Anna Sutter (26 November 1871 – 29 June 1910) was a Swiss operatic soprano. Born in Wil, she earned a diploma in piano performance from the Bern Conservatory before studying singing in Munich. She made her debut at the Volkstheater in Munich in 1892. From 1892 to 1895, she was committed to the Stadttheater von Augsburg. From 1895 until her death 15 years later she was a member of the Staatsoper Stuttgart. During her career she also performed as a guest artist at the Bavarian State Opera, the Berlin State Opera, and the Frankfurt Opera among others.

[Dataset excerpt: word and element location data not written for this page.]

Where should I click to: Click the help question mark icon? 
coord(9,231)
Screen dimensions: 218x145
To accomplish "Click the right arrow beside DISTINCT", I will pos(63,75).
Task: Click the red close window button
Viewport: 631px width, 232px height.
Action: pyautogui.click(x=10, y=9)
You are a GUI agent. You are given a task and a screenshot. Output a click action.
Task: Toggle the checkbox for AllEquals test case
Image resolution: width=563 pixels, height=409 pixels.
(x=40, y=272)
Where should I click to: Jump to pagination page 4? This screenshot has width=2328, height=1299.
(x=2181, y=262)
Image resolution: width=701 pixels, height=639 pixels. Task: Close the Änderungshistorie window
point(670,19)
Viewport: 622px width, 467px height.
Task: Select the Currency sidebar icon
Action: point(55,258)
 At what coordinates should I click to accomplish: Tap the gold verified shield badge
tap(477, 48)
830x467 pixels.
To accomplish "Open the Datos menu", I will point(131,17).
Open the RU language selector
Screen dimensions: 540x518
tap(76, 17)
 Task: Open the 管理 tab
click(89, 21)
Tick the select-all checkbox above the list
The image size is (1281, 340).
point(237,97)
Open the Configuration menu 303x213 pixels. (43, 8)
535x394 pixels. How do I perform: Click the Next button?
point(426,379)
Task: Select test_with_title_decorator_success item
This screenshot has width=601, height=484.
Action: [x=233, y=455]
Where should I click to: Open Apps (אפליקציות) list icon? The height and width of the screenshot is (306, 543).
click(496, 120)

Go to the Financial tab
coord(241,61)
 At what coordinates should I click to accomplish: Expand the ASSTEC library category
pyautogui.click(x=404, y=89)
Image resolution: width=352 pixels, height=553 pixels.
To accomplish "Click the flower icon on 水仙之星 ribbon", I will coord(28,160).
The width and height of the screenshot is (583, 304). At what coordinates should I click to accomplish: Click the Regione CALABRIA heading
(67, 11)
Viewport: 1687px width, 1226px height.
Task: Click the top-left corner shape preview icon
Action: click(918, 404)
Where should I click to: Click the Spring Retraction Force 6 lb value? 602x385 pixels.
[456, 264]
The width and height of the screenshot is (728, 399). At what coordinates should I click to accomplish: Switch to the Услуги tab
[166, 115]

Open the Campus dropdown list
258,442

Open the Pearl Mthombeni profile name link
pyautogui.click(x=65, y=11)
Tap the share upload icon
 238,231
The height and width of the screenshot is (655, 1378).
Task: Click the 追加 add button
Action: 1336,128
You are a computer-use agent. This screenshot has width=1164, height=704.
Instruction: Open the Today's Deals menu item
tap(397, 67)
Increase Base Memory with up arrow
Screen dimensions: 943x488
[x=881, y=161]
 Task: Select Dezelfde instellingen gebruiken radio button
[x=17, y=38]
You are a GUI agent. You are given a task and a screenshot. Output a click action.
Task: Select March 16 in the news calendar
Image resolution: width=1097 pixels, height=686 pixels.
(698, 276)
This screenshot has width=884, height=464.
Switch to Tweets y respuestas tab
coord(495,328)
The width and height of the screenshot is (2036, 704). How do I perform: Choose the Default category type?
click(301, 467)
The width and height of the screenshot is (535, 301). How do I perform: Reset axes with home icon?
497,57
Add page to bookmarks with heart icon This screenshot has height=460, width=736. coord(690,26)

Her repertoire included Sieglinde in Richard Wagner's The Ring Cycle and the title role in Richard Strauss' Salome.

== Personal life ==
Her career was cut short when she was murdered by conductor Aloys Obrist in her Stuttgart apartment.
Sutter's obituary compared her life to that of Salome, claiming “She was a natural, full of unmediated, effervescent temperament; she lived the roles she played.”
Prior to her death, she had broken off a romantic relationship with Obrist and become involved with the bass-baritone Albin Swoboda, Jr. who was just 17 years old at the time.

Unusual for an unmarried woman at that time she gave birth to a daughter in 1900 (from Hans Freiherr von Entress-Fürsteneck) and to a son in 1902 (from Hugo Reichenberger).